76. The Secret Message of Jesus by Brian McLaren
77. Sue Barton: Student Nurse by Helen Dore Boylston
78. Sue Barton: Senior Nurse by Helen Dore Boylston
79. Sue Barton: Visiting Nurse by Helen Dore Boylston
80. Sue Barton: Rural Nurse by Helen Dore Boylston
81. The Story We Find Ourselves In by Brian McLaren
82. Sue Barton: Superintendent of Nurses by Helen Dore Boylston
83. Sue Barton: Neighborhood Nurse by Helen Dore Boylston
84. Alligator by Lisa Moore
85. Electric Michaelangelo by Sarah Hall
86. April Lady by Georgette Heyer
87. Giant’s Bread by Mary Westmacott

I didn’t even know Agatha Christie wrote books under a nom de plume (Ms. Westmacott). I can read just about anything, but man, the plot and general story of Giant’s Bread was so convaluted and horrible. The writing was great, natch – but too much romance and selfish and people making noble decisions and other people not being noble. I didn’t have the heart to read the other five books she’d written as Mary Westmacott. Although she might have improved the formula, it just wasn’t worth it to find out.

veteran’s day

I heard on NPR this morning a piece about how veteran’s day ties all veterans together. what struck me about the piece was the authors description of armistace day – at the 11th minute of the 11th day of the 11th month, everyone would stop what they were doing: police officers would halt traffic, buses would slam to a stop — and maintain a 2 minute period of silence. How powerful that must have been so soon after the first world war. How impossible to enforce on today’s hungry, busy, talkative country. it’s just amazing to imagine. that was a time when we treated our veterans with responsibility, I guess.

YAY!

not only did my favorite attorney general get himself elected to the governors spot in NYS, but also, Whiz Bang! check out the number of house seats that the democrats won! I am so excited!
I feel like America has been ruled by the politics of fear for so long, and that this election is America standing out, sticking out her chin, bucking up, and MOVING THE HECK ON. saying “enough of this! you’ve scared and bullied me long enough. onwards and upwards!” America, I am so excited for you. YAY.

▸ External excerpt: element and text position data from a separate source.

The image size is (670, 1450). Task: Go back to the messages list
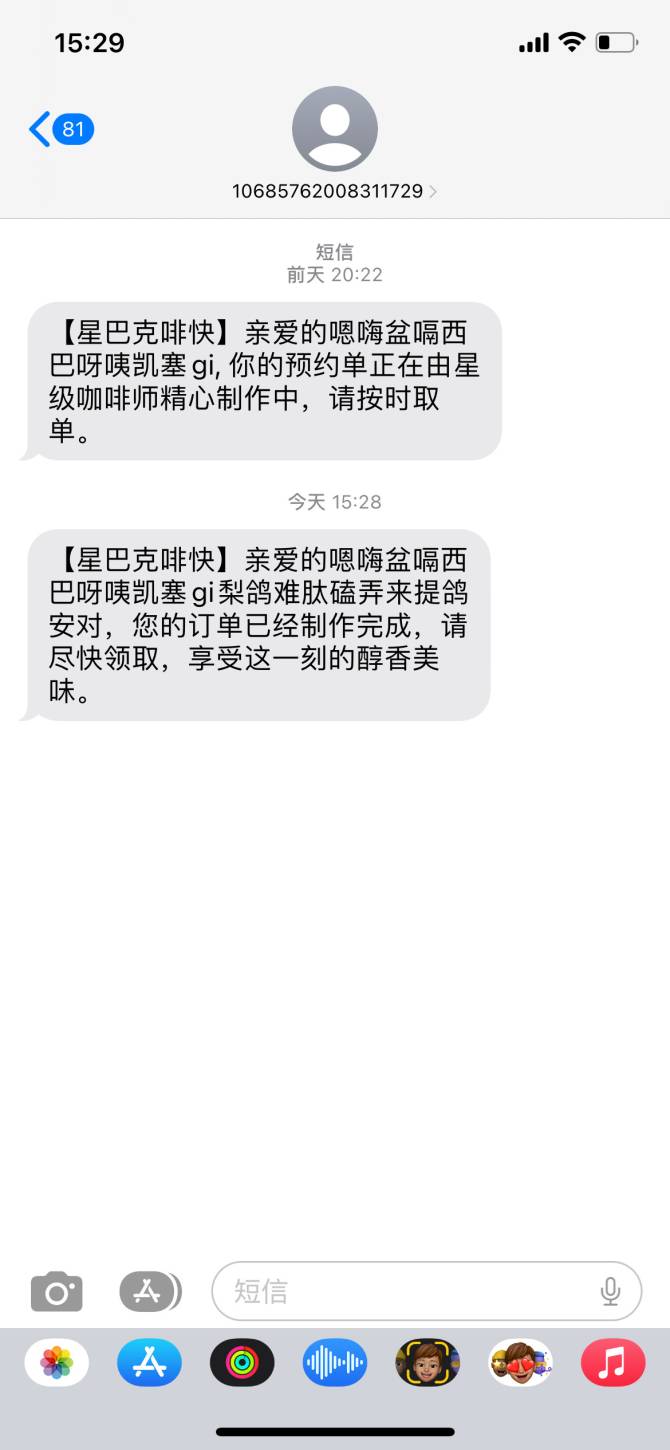pyautogui.click(x=60, y=130)
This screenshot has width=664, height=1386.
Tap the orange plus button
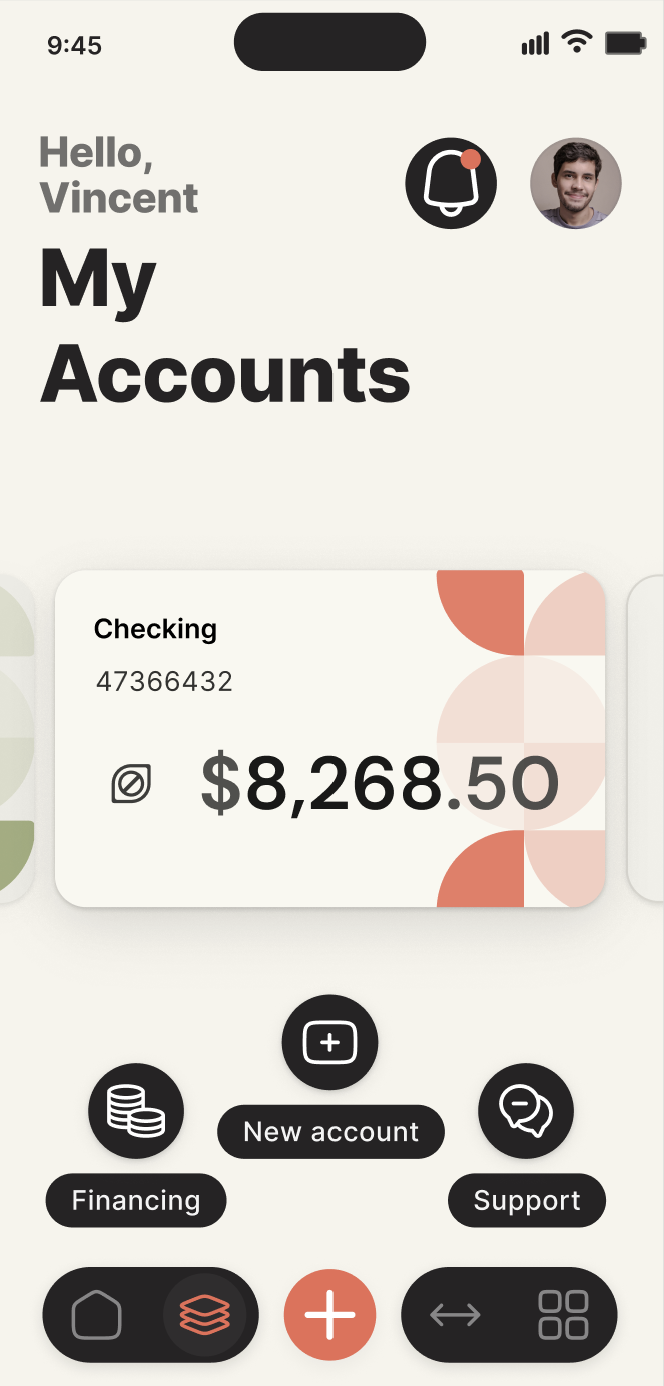(330, 1314)
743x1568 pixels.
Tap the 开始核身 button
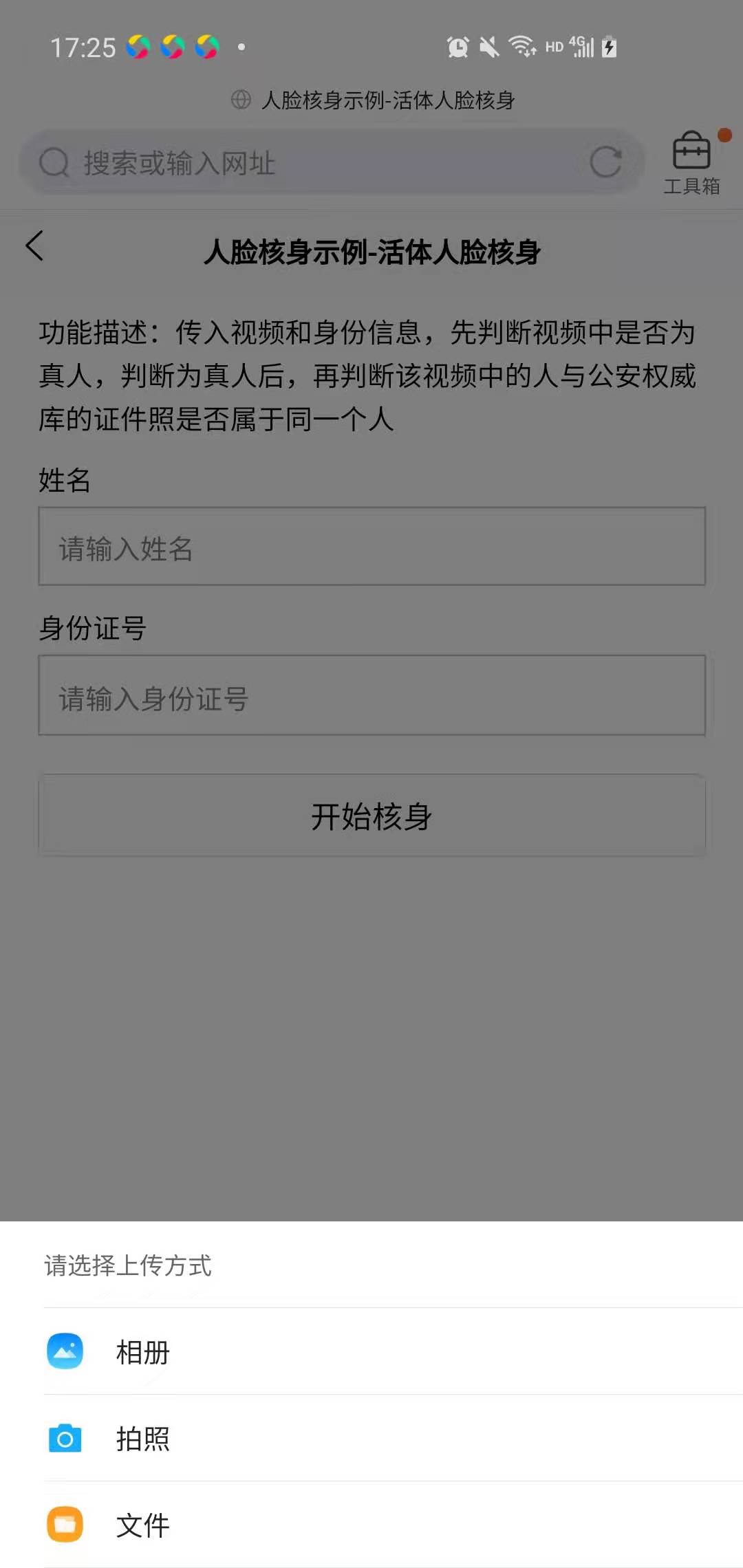tap(372, 816)
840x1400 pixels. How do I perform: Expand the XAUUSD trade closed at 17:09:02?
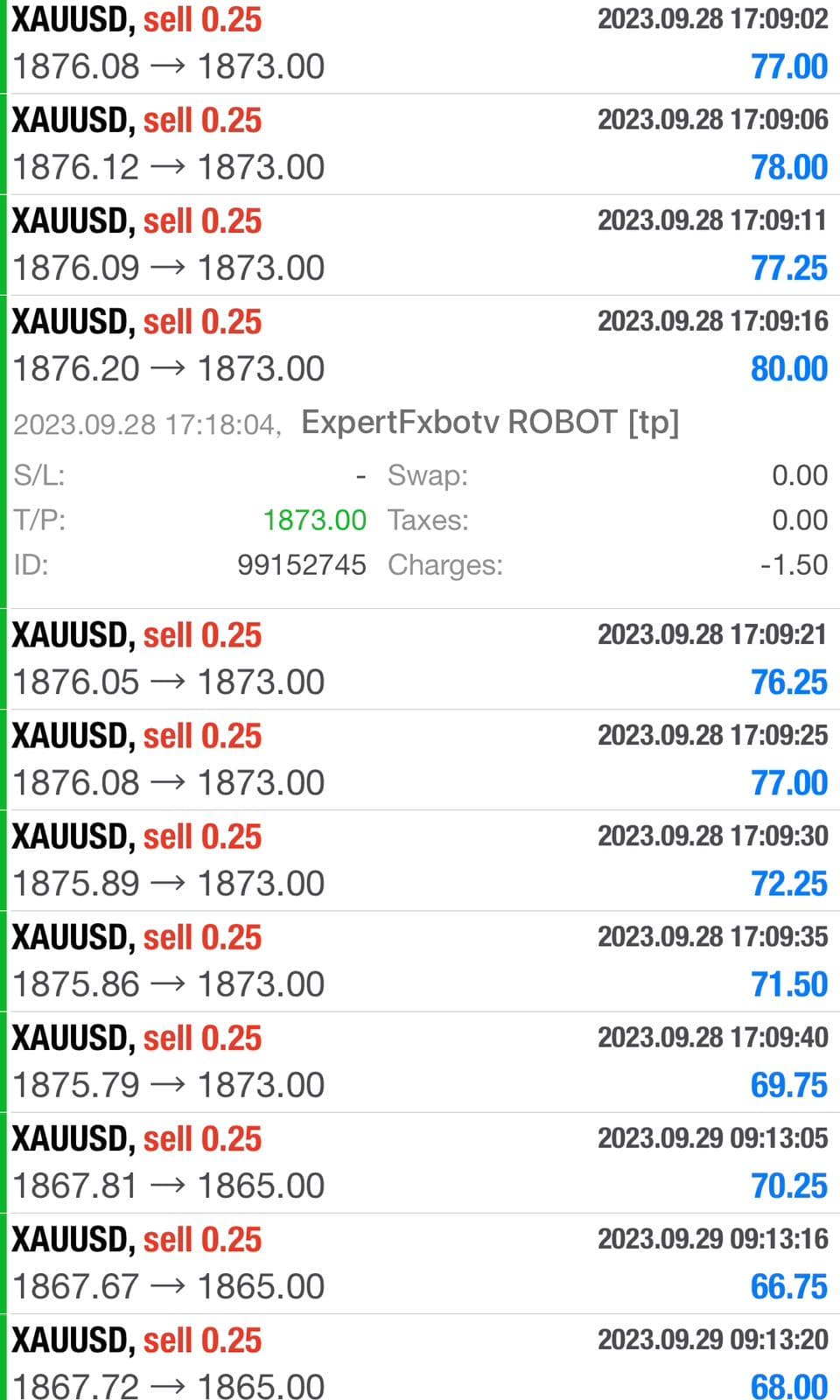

[[and tangentially, now Nancy Pelosi will be closer than any woman has been to the presidency! Not that I’d wish any harm on GWB JOHN ASHCROFT I’M LOOKING AT YOU, DON’T GET ANY IDEAS but it is pretty darn exciting.]]

EDIT! Rumsfeld Resigns! what an exciting mid-term election! see, everyone? voting is AWESOME! you get to feel totally invested in the process and it’s results!

EDIT AGAIN! I feel like running around the office yelling “the emperor has no clothes! the emperor has no clothes! this is SO exciting.